* **DIRECTIONS**: Substitute "drop-down list" for every "dropdown" in the lines starting at the one that contains "Open the 守护值 sort dropdown" and ending at the one that contains "[x=1043, y=238]", and return only those lines with nothing else changed.

* **RAW DATA**:
::::::

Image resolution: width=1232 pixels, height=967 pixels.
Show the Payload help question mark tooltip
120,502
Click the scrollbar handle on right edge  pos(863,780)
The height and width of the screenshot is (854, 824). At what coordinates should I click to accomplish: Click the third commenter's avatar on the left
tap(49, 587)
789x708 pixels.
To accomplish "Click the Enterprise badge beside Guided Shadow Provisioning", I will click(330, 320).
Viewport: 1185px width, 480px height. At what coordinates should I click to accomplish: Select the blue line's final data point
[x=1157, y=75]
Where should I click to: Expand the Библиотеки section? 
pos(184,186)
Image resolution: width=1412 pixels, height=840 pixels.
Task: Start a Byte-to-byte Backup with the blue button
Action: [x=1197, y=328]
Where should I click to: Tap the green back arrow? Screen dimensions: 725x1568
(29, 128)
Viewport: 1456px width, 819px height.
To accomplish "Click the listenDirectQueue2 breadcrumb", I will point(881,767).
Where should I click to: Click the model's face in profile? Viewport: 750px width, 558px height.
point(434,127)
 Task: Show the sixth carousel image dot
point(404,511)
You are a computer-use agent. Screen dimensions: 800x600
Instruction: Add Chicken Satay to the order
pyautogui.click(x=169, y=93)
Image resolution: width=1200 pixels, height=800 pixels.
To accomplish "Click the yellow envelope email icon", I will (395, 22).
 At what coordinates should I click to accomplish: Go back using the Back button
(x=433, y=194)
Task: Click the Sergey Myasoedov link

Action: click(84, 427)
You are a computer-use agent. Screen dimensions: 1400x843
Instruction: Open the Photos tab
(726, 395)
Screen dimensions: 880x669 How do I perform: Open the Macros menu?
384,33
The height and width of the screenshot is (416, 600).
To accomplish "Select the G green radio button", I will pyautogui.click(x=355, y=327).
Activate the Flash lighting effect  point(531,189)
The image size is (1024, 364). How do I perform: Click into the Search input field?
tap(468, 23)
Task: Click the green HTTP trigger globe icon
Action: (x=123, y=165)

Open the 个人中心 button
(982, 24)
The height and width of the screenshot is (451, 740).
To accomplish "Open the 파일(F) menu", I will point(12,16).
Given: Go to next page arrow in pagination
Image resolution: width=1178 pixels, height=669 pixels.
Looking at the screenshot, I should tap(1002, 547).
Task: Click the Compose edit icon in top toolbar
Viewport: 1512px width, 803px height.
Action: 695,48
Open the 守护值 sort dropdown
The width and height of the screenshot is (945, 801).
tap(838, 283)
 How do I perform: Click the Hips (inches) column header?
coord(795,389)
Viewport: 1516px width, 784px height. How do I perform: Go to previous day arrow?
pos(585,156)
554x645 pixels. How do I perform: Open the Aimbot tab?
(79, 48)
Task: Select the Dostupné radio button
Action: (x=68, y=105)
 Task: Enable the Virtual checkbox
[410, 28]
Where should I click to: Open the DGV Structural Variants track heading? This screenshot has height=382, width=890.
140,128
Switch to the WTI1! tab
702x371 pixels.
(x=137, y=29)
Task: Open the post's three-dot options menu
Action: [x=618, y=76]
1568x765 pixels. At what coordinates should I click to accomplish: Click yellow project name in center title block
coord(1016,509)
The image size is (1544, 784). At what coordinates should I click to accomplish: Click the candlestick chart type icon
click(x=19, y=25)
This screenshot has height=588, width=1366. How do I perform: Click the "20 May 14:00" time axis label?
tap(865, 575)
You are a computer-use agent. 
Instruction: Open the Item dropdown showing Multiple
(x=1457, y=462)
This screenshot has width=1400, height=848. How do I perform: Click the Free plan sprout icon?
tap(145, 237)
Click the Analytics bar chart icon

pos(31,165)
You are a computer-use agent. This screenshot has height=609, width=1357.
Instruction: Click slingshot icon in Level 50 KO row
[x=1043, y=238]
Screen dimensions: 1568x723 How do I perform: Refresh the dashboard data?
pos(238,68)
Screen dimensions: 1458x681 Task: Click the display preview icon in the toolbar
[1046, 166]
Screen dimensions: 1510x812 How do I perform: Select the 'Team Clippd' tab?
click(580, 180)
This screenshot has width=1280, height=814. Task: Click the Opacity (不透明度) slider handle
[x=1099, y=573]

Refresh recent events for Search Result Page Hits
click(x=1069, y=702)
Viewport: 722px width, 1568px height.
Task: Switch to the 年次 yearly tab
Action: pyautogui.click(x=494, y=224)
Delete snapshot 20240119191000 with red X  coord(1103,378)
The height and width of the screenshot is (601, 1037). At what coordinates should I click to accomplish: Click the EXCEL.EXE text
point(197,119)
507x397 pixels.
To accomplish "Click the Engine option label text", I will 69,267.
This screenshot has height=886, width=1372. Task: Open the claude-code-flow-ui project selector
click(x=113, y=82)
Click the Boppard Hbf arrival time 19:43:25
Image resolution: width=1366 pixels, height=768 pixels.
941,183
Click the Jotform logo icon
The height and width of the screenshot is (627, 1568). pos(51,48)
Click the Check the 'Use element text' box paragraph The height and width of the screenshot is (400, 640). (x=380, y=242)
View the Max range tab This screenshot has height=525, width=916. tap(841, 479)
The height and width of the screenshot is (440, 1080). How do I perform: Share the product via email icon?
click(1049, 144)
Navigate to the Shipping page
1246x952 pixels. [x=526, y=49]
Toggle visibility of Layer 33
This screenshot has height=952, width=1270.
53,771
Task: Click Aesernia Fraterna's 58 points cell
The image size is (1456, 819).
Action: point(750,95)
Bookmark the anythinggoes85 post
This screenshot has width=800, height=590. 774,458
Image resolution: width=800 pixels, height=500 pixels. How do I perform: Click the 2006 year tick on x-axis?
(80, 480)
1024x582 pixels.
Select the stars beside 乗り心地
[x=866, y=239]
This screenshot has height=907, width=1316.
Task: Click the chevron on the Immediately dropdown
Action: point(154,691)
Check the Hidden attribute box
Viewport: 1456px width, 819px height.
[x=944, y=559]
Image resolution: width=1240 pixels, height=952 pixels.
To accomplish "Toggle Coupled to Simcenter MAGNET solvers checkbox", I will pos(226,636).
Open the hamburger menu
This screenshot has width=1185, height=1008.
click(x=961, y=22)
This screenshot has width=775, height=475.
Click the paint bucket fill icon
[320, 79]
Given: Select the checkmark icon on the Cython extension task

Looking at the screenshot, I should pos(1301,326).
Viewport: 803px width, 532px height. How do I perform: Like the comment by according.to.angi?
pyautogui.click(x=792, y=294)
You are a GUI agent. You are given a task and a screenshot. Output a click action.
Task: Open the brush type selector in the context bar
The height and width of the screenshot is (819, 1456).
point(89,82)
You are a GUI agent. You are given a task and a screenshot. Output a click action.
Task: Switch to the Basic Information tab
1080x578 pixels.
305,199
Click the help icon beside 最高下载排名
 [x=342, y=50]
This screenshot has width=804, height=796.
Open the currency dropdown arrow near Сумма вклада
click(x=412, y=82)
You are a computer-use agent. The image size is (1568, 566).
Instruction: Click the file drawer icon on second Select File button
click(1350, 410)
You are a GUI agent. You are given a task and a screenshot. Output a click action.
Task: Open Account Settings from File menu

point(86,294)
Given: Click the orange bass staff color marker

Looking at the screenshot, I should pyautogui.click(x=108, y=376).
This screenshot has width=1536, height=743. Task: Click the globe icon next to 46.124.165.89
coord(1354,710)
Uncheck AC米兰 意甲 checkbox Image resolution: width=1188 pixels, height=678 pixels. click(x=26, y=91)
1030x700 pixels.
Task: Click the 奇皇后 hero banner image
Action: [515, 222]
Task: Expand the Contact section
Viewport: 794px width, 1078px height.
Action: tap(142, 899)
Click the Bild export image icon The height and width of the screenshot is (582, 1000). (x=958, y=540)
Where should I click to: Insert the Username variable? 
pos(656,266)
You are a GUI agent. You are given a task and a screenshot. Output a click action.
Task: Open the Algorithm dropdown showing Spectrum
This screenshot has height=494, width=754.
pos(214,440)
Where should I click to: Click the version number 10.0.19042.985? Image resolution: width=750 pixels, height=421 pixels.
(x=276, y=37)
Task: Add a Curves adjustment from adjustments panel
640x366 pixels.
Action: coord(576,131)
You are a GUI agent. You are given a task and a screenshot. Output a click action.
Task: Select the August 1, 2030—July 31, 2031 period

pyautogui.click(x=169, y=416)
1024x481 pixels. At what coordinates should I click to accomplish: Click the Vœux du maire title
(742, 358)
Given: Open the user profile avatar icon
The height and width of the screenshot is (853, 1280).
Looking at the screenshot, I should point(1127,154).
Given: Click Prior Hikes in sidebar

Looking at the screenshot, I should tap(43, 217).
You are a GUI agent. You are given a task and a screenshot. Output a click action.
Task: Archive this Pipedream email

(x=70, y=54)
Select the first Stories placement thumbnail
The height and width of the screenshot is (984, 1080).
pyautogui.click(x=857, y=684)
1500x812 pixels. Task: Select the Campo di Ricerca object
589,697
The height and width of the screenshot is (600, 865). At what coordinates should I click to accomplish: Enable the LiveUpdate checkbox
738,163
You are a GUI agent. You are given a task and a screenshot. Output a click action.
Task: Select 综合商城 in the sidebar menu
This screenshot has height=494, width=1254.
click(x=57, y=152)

::::::

* **OUTPUT OF THE EXERCISE**:
Open the 守护值 sort drop-down list
The width and height of the screenshot is (945, 801).
tap(838, 283)
 How do I perform: Click the Hips (inches) column header?
coord(795,389)
Viewport: 1516px width, 784px height. How do I perform: Go to previous day arrow?
pos(585,156)
554x645 pixels. How do I perform: Open the Aimbot tab?
(79, 48)
Task: Select the Dostupné radio button
Action: (x=68, y=105)
 Task: Enable the Virtual checkbox
[410, 28]
Where should I click to: Open the DGV Structural Variants track heading? This screenshot has height=382, width=890.
140,128
Switch to the WTI1! tab
702x371 pixels.
(x=137, y=29)
Task: Open the post's three-dot options menu
Action: [x=618, y=76]
1568x765 pixels. At what coordinates should I click to accomplish: Click yellow project name in center title block
coord(1016,509)
The image size is (1544, 784). At what coordinates should I click to accomplish: Click the candlestick chart type icon
click(x=19, y=25)
This screenshot has height=588, width=1366. How do I perform: Click the "20 May 14:00" time axis label?
tap(865, 575)
You are a computer-use agent. 
Instruction: Open the Item drop-down list showing Multiple
(x=1457, y=462)
This screenshot has width=1400, height=848. How do I perform: Click the Free plan sprout icon?
tap(145, 237)
Click the Analytics bar chart icon

pos(31,165)
You are a computer-use agent. This screenshot has height=609, width=1357.
Instruction: Click slingshot icon in Level 50 KO row
[x=1043, y=238]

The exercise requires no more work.